By Vanni Gibertini
Finnair Set to Launch Long-Haul Services From Stockholm Arlanda
Although in recent times bilateral agreements have become largely less restrictive, there have been relatively few attempts on behalf of legacy carriers to take advantage of market opportunities outside their traditional home market. That is why the latest announcement coming from Finnair is a breath of fresh air in the aviation market, bringing a glimmer of hope in a generally bleak situation still heavily stifled by pandemic restrictions.

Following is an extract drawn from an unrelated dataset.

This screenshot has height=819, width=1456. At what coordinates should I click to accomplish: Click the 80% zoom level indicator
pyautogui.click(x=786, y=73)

The Finnish flag carrier has announced that it will set up a new base at Stockholm’s Arlanda airport and will launch three brand-new long-haul services to Bangkok and Phuket in Thailand and to Miami in the U.S.

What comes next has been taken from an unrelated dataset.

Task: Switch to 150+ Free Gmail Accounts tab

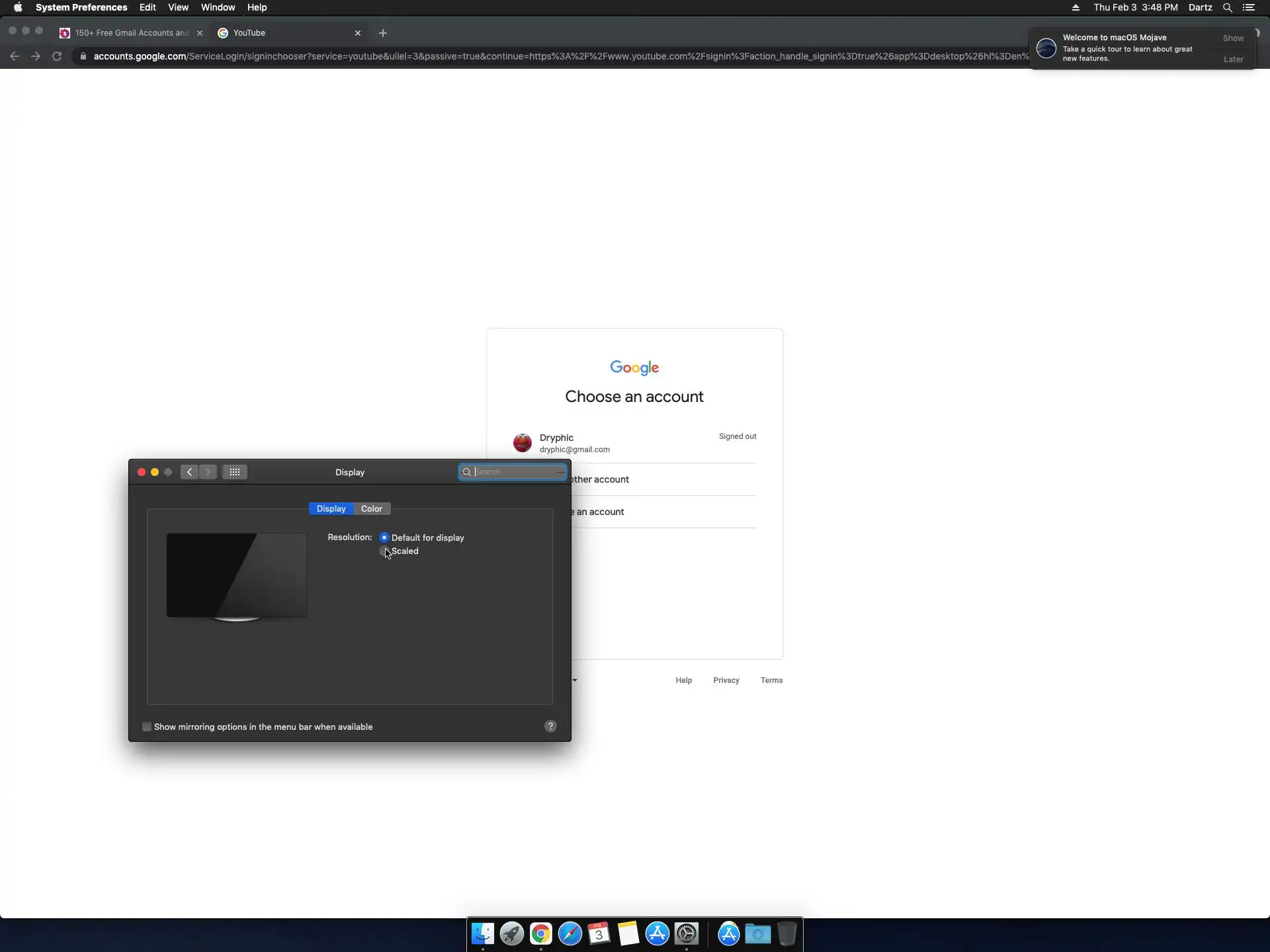Action: 131,33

There have not been many examples of attempts to set up long-haul so-called “seventh freedom flights” outside the development of some low-cost carriers like Norwegian that developed a flurry of long-haul services across Europe to North America and Asia, with transatlantic flights from Dublin, London Gatwick, Stockholm and Rome.
When the European Union and the U.S. agreed on a horizontal open skies agreement in 2007, allowing European and American carriers to serve any route from any airport in the E.U. to any airport in the U.S., some analysts thought this new liberalized framework would encourage some carrier to compete in the most lucrative transatlantic markets outside of their own turf, but apart from a short-lived attempt by Air France to establish a connection between London Heathrow and Los Angeles, most legacy carriers stuck to their own home bases.
Finnair will commence a five-weekly service to Bangkok on Oct. 22, with flights increasing to daily by the end of November throughout the winter and until April 22, 2022. This will be supplemented by a weekly service on Sundays to the resort destination of Phuket, Thailand as of Oc. 24, increasing to twice a week as of the end of November.
Flights to Miami will begin on Oct. 23 with an initial frequency of two services per week, that will increase to four services a week as of Nov. 29.
All flights will be operated with Airbus A350 aircraft.
There are currently no flights from Arlanda to both Thailand or the United States: SAS used to fly to Miami but the service was discontinued in March 2021, while flights by both Thai Airways International and the low-cost Norwegian to Bangkok were stopped in March 2020 in the wake of the COVID-19 pandemic.
Finnair seems to be ready to fill the void in the market left by the demise of Norwegian’s long-haul ambitions and to challenge its competitor SAS on home turf. Thailand is indeed one of the most popular leisure destinations from Sweden and it was served also by integrated tour operator Tuifly that was flying its own metal to Phuket during the winter in recent years.
Finnair is a oneworld alliance member, and its flights to Miami will be able to provide their passengers countless connecting possibilities with their oneworld partner American Airlines that operates 341 daily flights at the largest Florida airport, offering more than 130 non-stop destinations in the United States, Latin America and the Caribbean.